Among the highlights of the call, Veritas executives indicated that the amount of finalized business deals and those in the pipeline would remain strong throughout the fourth quarter--particularly in the company's core domains of financial, telecommunications and manufacturing software.

Mountain View, Calif.-based Veritas is one of the largest providers of enterprise storage-management software, including data protection and high-performance data access software.

During the conference call Monday, Veritas chief financial officer Ken Lonchar also increased Veritas' 2001 earnings guidance to 83 cents or 84 cents a share, up from analysts' current estimates of about 78 cents.

On Nov. 21, shareholders of Seagate and Veritas approved the complex acquisition of Seagate, and the deal was finalized Wednesday.

Seagate stockholders will receive approximately $8.15 in cash and 0.45 of a share of Veritas stock for every one share of Seagate stock. The precise transaction details will be finalized within about a week, executives said during the call.

The Seagate deal lowers Veritas' tax burden and reduces Veritas' outstanding shares by 18.7 million, which is expected to increase calendar-year 2001 earnings per share by 4 percent.

"We...believe the accretive nature of the transaction, coupled with a lowered tax rate and a (fourth fiscal 2000 quarter) that is tracing extremely well, will attract investors' attention to the software leader of storage management," wrote Merrill Lynch analysts Mark Fernandes and Mark Martinho.

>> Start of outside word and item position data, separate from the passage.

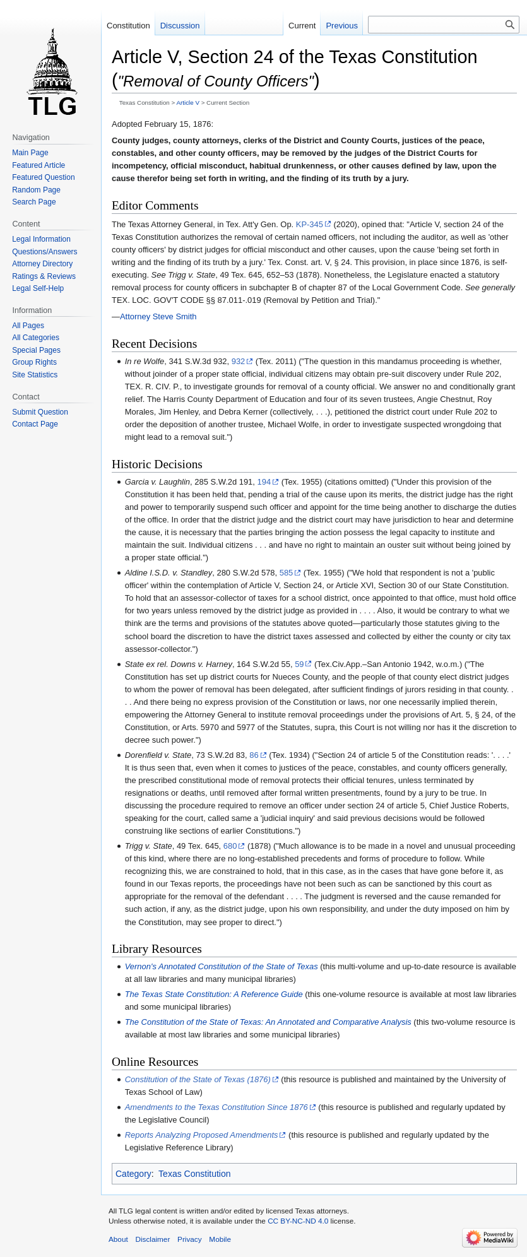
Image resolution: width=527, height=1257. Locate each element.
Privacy (189, 1239)
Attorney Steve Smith (158, 316)
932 (239, 361)
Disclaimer (152, 1239)
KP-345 (309, 224)
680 (230, 846)
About (118, 1239)
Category (133, 1174)
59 (299, 664)
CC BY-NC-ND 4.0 (298, 1221)
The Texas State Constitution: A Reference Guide (214, 994)
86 (253, 755)
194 (264, 482)
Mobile (220, 1239)
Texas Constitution (194, 1174)
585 (286, 572)
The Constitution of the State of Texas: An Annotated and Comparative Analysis (268, 1022)
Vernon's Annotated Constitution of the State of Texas (221, 966)
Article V (187, 102)
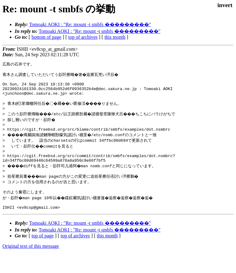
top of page (43, 251)
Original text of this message (30, 262)
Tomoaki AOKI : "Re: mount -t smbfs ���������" (90, 24)
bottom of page (46, 37)
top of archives (82, 37)
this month (114, 37)
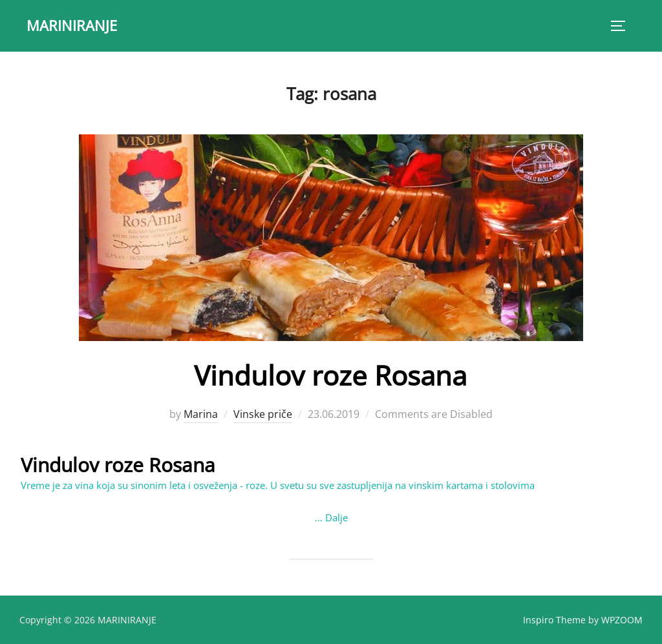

In a twist on the uncertainties surrounding the presidential election, which has sapped enthusiasm from Veritas stock and the broader markets in recent weeks, the analysts titled their Tuesday report "The Vote is Over--Taxes Lowered." The Merrill analysts, who reiterated an intermediate-term "accumulate" and long-term "buy," increased their calendar-year 2001 earnings per share estimate from 83 cents to 87 cents. They maintained a revenue forecast of $1.77 billion.

Other analysts were downright gushing when they wrote about Veritas in research reports issued Tuesday morning.

Goldman Sachs analysts Neil Herman and Amy Feng called the company "one of the best performers in our universe" and reiterated their top ("buy") rating.

Last week, the duo raised its earnings-per-share estimate for fiscal year 2001 from 80 cents to 83 cents. On Wednesday, a day after the Seagate deal closed, it also maintained its 12-month price target of $160 per share. The duo's forecast for the fourth quarter, which ends in December, is top-line revenue of $345 million and operating earnings per share of 17 cents.

Investment firms Thomas Weisel Partners, Deutsche Banc Alex Brown, Lehman Brothers and Needham also reiterated "buy" ratings.

Wit SoundView reiterated a "strong buy" and a 12-month price target of $165. Prudential Volpe reiterated a "strong buy" and a 12-month price target of $175 per share. If Veritas hit the Prudential target, it would be a 65 percent increase from the current price of $106. The stock, which has traded in a 52-week range between $46.05 and $174, is down 24.84 percent since the beginning of the month.

Goldman Sachs analyst Anne Meisner called Veritas software the "killer app" for storage area networks. A SAN is a dedicated, high-speed network similar to a local area network (LAN). A SAN consists of a cluster of storage devices accessible to multiple servers and managed as a single resource.

Meisner's only concern was Veritas' ability to recruit talent--a ubiquitous worry for all companies in the Silicon Valley and the broader tech sector.

"We believe the greatest risk facing the company is its ongoing ability to hire skilled professionals to support continued robust growth," Meisner wrote in a research note that kept Veritas on its "recommended" list.

On the hiring front, however, Veritas recently scored something of a coup. The company announced earlier this month that Gary Bloom, an Oracle executive who was widely believed to be on a short list of possible successors to CEO Larry Ellison, will become president and chief executive of Veritas.